[What to produce] Switch each occurrence of "GUI agent" in the data below to "interface agent", and reproduce every line otherwise unchanged.

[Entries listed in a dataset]
= = = =

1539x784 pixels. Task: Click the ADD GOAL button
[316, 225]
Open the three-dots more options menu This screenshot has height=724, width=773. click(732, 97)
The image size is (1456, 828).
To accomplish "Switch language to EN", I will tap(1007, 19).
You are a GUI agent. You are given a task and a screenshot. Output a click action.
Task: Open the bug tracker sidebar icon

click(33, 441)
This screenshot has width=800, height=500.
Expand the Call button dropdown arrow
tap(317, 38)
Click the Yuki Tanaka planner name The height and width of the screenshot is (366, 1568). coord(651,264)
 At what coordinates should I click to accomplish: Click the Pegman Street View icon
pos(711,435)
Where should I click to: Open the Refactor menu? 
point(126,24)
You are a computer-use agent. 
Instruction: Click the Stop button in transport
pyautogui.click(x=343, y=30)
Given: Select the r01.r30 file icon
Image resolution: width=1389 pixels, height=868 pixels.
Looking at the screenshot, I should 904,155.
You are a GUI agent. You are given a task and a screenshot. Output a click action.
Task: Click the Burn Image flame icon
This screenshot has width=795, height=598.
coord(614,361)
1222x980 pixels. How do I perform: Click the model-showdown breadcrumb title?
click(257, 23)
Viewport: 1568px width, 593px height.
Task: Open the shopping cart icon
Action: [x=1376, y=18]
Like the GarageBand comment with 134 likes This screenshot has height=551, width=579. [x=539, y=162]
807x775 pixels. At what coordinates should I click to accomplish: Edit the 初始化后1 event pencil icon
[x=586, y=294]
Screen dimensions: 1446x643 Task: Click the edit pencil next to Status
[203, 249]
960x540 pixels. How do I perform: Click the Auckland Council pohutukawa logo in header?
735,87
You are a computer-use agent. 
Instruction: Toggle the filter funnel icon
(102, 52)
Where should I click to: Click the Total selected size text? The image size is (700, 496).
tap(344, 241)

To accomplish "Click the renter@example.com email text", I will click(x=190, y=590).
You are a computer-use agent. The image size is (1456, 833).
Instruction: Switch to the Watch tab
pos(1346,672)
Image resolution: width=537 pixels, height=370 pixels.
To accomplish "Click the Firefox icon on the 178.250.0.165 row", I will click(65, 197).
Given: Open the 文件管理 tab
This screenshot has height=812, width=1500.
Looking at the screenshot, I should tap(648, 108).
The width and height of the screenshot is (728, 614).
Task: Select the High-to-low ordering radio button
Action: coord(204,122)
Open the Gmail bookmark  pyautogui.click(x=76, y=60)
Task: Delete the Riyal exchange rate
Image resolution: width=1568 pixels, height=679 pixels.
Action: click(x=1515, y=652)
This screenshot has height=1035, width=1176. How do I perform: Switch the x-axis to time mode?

= = = =

[Worked answer]
1539x784 pixels. Task: Click the ADD GOAL button
[316, 225]
Open the three-dots more options menu This screenshot has height=724, width=773. click(732, 97)
The image size is (1456, 828).
To accomplish "Switch language to EN", I will tap(1007, 19).
You are a interface agent. You are given a task and a screenshot. Output a click action.
Task: Open the bug tracker sidebar icon

click(33, 441)
This screenshot has width=800, height=500.
Expand the Call button dropdown arrow
tap(317, 38)
Click the Yuki Tanaka planner name The height and width of the screenshot is (366, 1568). coord(651,264)
 At what coordinates should I click to accomplish: Click the Pegman Street View icon
pos(711,435)
Where should I click to: Open the Refactor menu? 
point(126,24)
You are a computer-use agent. 
Instruction: Click the Stop button in transport
pyautogui.click(x=343, y=30)
Given: Select the r01.r30 file icon
Image resolution: width=1389 pixels, height=868 pixels.
Looking at the screenshot, I should 904,155.
You are a interface agent. You are given a task and a screenshot. Output a click action.
Task: Click the Burn Image flame icon
This screenshot has width=795, height=598.
coord(614,361)
1222x980 pixels. How do I perform: Click the model-showdown breadcrumb title?
click(257, 23)
Viewport: 1568px width, 593px height.
Task: Open the shopping cart icon
Action: [x=1376, y=18]
Like the GarageBand comment with 134 likes This screenshot has height=551, width=579. [x=539, y=162]
807x775 pixels. At what coordinates should I click to accomplish: Edit the 初始化后1 event pencil icon
[x=586, y=294]
Screen dimensions: 1446x643 Task: Click the edit pencil next to Status
[203, 249]
960x540 pixels. How do I perform: Click the Auckland Council pohutukawa logo in header?
735,87
You are a computer-use agent. 
Instruction: Toggle the filter funnel icon
(102, 52)
Where should I click to: Click the Total selected size text? The image size is (700, 496).
tap(344, 241)

To accomplish "Click the renter@example.com email text", I will click(x=190, y=590).
You are a computer-use agent. The image size is (1456, 833).
Instruction: Switch to the Watch tab
pos(1346,672)
Image resolution: width=537 pixels, height=370 pixels.
To accomplish "Click the Firefox icon on the 178.250.0.165 row", I will click(65, 197).
Given: Open the 文件管理 tab
This screenshot has height=812, width=1500.
Looking at the screenshot, I should tap(648, 108).
The width and height of the screenshot is (728, 614).
Task: Select the High-to-low ordering radio button
Action: coord(204,122)
Open the Gmail bookmark  pyautogui.click(x=76, y=60)
Task: Delete the Riyal exchange rate
Image resolution: width=1568 pixels, height=679 pixels.
Action: click(x=1515, y=652)
This screenshot has height=1035, width=1176. How do I perform: Switch the x-axis to time mode?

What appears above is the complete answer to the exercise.